Here is the email we sent out announcing the creation of the Brian A.
Rogers award and identifying Erin Higdon as the 2005 recipient.

We sent this notification to all PICAs (knowing you have friends in
Institute offices across the country), all Atlantic ATOs and all Faculty
Representatives in the Region.

I have had nothing but positive comments from anyone who has learned
about the award.

All the best

Dan


Great work deserves great praise...ASCA announces new award


The Atlantic School of Chartered Accountancy (ASCA) is pleased to
announce the creation of the Brian A. Rogers Award -- recognizing
outstanding academic achievement in the ASCA Professional Program.

Named in honor of Brian Rogers, FCA, a partner with KPMG LLP's Calgary
office (and previously a partner with the firm's Halifax office), ASCA's
new award was established to recognize the many contributions Brian has
made to professional accounting education. Over the years, he's had a
significant impact on the education process for chartered accounting
candidates, both in Atlantic Canada and across the country. In
particular, Brian served on the ASCA Board from 1990 - 1993 (Chair in
1993), as a Member of the Blueprint for Change Task Force from 2000 -
2001, and chaired the Professional Program Implementation Committee from
2001 - 2002. At the national level he was a member of the
Interprovincial Education Committee from 1993 - 1995 and the
Qualification Committee from 2003 - 2004.

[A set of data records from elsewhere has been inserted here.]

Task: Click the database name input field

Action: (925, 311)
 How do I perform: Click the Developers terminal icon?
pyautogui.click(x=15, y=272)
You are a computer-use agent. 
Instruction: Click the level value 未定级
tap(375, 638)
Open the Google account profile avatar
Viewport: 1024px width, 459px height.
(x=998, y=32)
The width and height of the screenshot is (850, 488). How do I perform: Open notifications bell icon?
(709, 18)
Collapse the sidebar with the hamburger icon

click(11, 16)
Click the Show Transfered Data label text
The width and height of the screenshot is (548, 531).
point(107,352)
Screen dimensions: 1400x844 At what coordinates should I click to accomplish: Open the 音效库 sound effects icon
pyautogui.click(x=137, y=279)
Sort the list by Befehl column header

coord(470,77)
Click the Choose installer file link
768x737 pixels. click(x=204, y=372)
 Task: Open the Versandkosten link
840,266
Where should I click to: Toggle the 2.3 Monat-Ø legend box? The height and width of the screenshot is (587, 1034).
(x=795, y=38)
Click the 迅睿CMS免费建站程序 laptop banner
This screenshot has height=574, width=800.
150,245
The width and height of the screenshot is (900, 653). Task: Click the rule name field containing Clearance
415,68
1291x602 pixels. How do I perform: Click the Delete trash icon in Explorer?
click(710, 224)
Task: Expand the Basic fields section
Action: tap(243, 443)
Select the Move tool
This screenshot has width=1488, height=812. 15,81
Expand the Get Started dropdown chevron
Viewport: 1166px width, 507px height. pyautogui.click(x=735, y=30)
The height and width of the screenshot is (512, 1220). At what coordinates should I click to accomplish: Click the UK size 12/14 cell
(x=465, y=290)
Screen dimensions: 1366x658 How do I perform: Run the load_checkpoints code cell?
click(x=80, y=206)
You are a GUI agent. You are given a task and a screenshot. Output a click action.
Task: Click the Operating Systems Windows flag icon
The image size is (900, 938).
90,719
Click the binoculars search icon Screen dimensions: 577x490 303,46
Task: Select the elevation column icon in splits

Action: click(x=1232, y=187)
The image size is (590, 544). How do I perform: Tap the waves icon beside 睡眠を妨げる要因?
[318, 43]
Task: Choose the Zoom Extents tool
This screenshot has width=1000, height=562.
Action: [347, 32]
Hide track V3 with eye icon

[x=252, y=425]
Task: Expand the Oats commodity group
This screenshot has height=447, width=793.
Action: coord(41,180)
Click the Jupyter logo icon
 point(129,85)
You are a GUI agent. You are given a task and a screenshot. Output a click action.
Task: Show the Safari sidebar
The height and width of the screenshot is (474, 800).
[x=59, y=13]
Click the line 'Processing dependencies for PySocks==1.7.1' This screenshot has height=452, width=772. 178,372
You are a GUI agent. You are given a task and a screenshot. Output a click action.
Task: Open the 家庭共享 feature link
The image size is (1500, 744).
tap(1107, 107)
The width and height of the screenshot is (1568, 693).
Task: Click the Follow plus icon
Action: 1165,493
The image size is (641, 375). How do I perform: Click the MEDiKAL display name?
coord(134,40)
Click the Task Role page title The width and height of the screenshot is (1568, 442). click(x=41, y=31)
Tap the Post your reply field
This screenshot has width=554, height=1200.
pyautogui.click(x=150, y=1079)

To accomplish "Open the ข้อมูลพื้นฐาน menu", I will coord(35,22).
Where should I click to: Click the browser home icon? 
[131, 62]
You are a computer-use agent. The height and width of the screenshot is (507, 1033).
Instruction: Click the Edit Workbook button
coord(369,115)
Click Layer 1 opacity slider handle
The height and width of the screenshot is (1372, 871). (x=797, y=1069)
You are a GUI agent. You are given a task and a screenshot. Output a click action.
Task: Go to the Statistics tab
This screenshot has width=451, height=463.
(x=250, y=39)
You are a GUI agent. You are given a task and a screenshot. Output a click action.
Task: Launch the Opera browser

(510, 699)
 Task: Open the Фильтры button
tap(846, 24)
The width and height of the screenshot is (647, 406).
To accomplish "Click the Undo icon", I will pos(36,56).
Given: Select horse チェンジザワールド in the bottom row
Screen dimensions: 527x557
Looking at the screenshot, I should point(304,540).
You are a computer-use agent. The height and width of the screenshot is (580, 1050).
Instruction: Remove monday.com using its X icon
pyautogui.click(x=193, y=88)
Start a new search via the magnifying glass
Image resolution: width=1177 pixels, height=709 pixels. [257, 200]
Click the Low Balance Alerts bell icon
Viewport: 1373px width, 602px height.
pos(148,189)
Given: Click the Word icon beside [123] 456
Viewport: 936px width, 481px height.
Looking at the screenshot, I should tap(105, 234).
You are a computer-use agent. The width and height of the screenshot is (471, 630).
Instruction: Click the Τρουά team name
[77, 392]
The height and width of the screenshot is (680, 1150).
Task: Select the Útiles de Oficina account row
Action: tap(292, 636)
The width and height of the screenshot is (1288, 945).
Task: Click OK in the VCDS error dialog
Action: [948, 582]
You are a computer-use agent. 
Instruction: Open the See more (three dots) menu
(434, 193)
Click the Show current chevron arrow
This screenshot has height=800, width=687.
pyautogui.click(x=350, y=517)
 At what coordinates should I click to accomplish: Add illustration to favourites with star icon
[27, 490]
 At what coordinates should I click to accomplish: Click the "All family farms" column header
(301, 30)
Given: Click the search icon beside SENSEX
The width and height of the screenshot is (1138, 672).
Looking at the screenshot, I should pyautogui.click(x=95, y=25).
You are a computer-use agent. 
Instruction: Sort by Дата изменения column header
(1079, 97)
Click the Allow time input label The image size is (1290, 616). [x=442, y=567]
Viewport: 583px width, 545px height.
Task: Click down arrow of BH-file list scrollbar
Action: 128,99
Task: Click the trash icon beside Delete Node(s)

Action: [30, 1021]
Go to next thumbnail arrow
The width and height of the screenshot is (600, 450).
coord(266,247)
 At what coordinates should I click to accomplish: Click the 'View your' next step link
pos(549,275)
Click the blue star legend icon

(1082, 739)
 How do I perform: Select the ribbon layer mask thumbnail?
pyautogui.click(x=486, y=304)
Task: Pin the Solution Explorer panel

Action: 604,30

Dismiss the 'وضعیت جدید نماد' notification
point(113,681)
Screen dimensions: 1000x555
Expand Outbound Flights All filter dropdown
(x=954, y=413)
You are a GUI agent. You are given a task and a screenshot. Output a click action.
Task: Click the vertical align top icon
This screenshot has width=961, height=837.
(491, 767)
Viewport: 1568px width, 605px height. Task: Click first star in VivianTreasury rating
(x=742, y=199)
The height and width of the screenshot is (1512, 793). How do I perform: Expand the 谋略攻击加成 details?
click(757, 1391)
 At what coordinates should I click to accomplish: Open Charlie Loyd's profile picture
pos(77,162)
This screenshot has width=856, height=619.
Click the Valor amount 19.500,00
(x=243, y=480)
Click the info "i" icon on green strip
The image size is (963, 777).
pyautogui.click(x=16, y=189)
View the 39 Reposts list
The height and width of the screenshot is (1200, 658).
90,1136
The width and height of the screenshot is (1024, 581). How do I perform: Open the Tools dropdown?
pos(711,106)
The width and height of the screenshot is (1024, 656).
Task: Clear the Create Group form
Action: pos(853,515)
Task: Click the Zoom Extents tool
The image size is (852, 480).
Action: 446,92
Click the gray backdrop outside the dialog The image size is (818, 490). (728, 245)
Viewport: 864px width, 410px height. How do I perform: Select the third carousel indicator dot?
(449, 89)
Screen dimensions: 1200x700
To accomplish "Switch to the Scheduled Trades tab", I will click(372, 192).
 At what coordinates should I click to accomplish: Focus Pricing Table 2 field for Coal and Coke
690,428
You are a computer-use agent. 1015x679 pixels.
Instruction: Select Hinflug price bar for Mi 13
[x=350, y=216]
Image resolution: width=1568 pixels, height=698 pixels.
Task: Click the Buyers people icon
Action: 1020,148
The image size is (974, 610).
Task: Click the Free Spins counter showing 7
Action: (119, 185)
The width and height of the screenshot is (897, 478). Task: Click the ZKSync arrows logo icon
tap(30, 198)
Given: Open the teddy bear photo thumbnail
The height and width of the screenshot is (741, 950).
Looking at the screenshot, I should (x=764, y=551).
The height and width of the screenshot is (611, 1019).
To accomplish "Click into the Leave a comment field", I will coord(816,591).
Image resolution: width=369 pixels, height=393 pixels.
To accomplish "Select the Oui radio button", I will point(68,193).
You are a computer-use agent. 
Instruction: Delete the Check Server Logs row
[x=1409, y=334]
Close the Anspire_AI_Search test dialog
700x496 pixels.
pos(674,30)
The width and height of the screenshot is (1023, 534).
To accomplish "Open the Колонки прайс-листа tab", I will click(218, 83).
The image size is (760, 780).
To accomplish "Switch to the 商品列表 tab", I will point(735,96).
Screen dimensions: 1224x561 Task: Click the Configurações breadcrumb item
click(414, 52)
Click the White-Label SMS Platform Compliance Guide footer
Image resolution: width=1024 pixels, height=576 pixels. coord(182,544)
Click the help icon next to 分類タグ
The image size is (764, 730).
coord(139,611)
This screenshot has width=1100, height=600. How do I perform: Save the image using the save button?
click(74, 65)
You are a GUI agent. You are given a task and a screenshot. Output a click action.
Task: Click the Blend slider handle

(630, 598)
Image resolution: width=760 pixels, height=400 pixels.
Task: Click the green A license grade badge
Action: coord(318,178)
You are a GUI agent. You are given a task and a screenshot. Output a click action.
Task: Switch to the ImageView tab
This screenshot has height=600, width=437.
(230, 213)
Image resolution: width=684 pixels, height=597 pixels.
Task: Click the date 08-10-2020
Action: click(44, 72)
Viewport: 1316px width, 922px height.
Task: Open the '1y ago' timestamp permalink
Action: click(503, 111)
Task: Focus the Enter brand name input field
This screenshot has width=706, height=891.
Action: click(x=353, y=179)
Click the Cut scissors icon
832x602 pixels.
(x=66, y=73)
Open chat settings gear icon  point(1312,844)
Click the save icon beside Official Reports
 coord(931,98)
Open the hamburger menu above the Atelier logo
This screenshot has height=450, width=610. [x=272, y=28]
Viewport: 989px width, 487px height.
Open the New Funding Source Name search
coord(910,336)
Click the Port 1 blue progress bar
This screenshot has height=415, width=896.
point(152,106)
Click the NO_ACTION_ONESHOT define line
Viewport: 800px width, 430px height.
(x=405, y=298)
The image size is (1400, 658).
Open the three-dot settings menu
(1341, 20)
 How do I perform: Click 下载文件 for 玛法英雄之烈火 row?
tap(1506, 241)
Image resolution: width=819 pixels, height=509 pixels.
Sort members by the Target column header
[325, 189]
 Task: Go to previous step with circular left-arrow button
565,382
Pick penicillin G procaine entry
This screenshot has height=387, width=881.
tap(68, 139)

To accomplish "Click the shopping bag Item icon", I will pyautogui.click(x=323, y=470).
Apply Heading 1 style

"Brian is a strong cheerleader for the CA profession and the ASCA
program. In fact, his enthusiasm has been the deciding factor in a
number of students' decisions to pursue their CA designation," says Dan
Trainor, ASCA's Executive Director.

The recipient of the 2005 Brian A. Rogers Award is Erin Higdon, a
graduate of Memorial University. Erin, who works for
PricewaterhouseCoopers LLP in St. John's, Newfoundland, achieved the
highest average in the ASCA professional program and was successful on
the 2005 UFE.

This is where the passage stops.